Court declines to set aside order barring Ruto CASs from assuming office
The 50 Chief Administrative Secretaries appointed by President William Ruto will continue staying away from office pending the court ruling on whether to lift interim orders that blocked them from assuming office, even though some of them have reported to work.
This is after Justice Hedwig Ong’udi declined requests by the CASs to set aside the temporary orders issued last week from twin petitions filed by the Law Society of Kenya and activists.
The petitions are challenging President Ruto’s powers to appoint 50 CASs instead of 23 as recommended by the Public Service Commission.
At least seven CASs reported to their offices on Monday and were allocated duties. They include Mr Samuel ole Tunai, Ms Millicent Omanga and Ambassador Mohamud Saleh. They were appointed to the Ministry of Interior & National Administration and welcomed on Monday by Cabinet Secretary Prof Kithure Kindiki.
He also allocated them different responsibilities at the power docket subject to the outcome of the ongoing judicial processes.
Others who reported to their workstations include Ms Ann Wanjiku Mwangi, Mr Edwin Sudi Wandabusi and Mr Nicholas Ngabiya Rioba who were appointed to the Office of the Deputy President.
Former Kisii deputy governor Joash Maangi, who was appointed to the Ministry of Foreign Affairs, also reported to his new office.
CASs Dennis Itumbi, Evans Kidero, Samuel Tunai and Nicholas Gumbo on Tuesday pleaded with the court to lift the temporary orders and allow them to return to the offices, which they had held for one day.
Through lawyers Adrian Kamotho, Peter Wanyama and Jotham Arwa, they said the interim conservatory orders should be lifted because they are giving the petitioners an uneven and unfair field on the dispute.
“The conservatory orders have given the petitioners uneven and unfair advantage in the field in a matter that involves total misapprehension and misunderstanding of the provisions regarding powers of the President.
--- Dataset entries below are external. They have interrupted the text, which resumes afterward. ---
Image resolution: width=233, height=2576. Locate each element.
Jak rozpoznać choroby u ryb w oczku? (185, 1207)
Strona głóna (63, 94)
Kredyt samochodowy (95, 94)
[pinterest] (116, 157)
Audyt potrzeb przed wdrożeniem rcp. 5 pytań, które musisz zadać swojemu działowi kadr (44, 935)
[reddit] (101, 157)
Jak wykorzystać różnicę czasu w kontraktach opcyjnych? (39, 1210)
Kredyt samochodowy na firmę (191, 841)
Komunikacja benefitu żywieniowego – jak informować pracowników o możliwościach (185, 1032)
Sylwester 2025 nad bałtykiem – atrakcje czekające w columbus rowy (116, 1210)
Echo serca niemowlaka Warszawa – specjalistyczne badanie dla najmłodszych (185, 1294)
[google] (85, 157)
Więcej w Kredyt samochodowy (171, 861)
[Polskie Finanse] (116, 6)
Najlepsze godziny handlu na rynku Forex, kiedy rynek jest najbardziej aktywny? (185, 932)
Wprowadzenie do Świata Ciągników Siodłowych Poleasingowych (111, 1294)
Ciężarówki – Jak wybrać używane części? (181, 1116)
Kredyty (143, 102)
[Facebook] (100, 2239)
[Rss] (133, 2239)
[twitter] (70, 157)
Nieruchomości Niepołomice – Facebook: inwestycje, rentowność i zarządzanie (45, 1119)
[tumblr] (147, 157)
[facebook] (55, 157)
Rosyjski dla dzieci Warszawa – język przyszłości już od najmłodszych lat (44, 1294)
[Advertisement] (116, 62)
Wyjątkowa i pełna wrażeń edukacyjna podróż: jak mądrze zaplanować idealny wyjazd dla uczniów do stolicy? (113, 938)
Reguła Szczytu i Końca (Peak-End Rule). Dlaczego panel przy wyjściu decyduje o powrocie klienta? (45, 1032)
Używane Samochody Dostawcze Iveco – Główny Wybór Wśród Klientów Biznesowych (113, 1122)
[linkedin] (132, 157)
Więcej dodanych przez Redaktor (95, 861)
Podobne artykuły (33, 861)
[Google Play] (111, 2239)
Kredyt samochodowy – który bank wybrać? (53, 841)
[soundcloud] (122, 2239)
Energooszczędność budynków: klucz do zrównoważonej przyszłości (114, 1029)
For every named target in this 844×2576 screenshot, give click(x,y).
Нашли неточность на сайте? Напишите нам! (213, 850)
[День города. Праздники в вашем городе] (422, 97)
Since the CASs hold office, the issue of conservatory orders should be determined at the earliest possible opportunity,” said Mr Wanyama.
“The petitioners are going to this battle with undue advantage,” he stated. He was representing Nicholas Gumbo and Evans Kidero.
Lawyer Kamotho, for Mr Itumbi, said the petitioners "misled the court to obtain irregular orders".
He said the petitioners failed to disclose that the process leading to the appointments is anchored by Gazette Notice, which has never been suspended nor invalidated by any court. He said the gazette notice remains sound, valid and effective.
"The petitioners deceptively failed to disclose pertinent and germane material to the court. Consequently, the Petitioners knowingly misled the court to issue an injunctive order that would never have been issued, had the Petitioners not irregularly withheld critical matters from the court," said lawyer Kamotho.
They told the court that the orders were issued irregularly and were intended to "subvert the operations of the Government".
Mr Kamotho added that there is no known law that caps the number of Chief Administrative Secretaries at 23.
"The number of office holders to recommend is purely within the province of the PSC based on a comprehensive workload analysis among other relevant considerations. The court cannot be invited to render drastic reliefs as sought here on the basis of legally non-binding proposals borne in the correspondence by Mr Joseph Kinyua, former head of public service," said lawyer Kamotho.
He added that the petitioners "fraudulently misled the court to issue irregular orders, by cunningly stating that the appointments contravened an unauthenticated letter addressed to the Chairperson of the Public Service Commission by Mr Joseph Kinyua, a former head of public service requesting for a vacancy declaration of 23 vacancies.”
The CASs backed the Attorney-General, Public Service Commission and the Salaries and Remuneration Commission in pushing for the striking out of the petitions for being filed in the wrong forum –the High Court (Constitutional and Human Rights division) instead of the Employment and Labour Relations Court.
The legal dispute stemmed from twin petitions filed by rights activist Eliud Matindi, the Law Society of Kenya and Katiba Institute.
Among the issues that cropped up in court is the authority of the High Court (Constitutional and Human Rights division) to hear and determine the lawsuits, empanelment of the bench and consolidation of the two petitions.
Another issue that arose involves is whether the court will allow LSK and Katiba Institute to amend their petition.
Mr Matindi urged the court to consolidate the two files and refer them to the Chief Justice for appointment of a three-judge bench on grounds that the case raises substantial issues of law. He did not identify the said issues.
Attorney-General Justin Muturi asked the court to first handle the issue of jurisdiction before engaging on the merits of the petitions.
Together with PSC and the SRC, the AG want the court to first determine the question of jurisdiction before any other application is dealt with.
Katiba Institute and LSK through lawyer Dudley Ochiel sought permission to amend their suit, a move that was opposed by the four CASs.
“We wish to amend the petition to indicate that the 50 CASs violated Article 3 of the Constitution by failure to reject their appointments to an unconstitutional office,” said Mr Ochiel.
The case will be mentioned on Friday for directions before Justice Hedwig Ong’udi.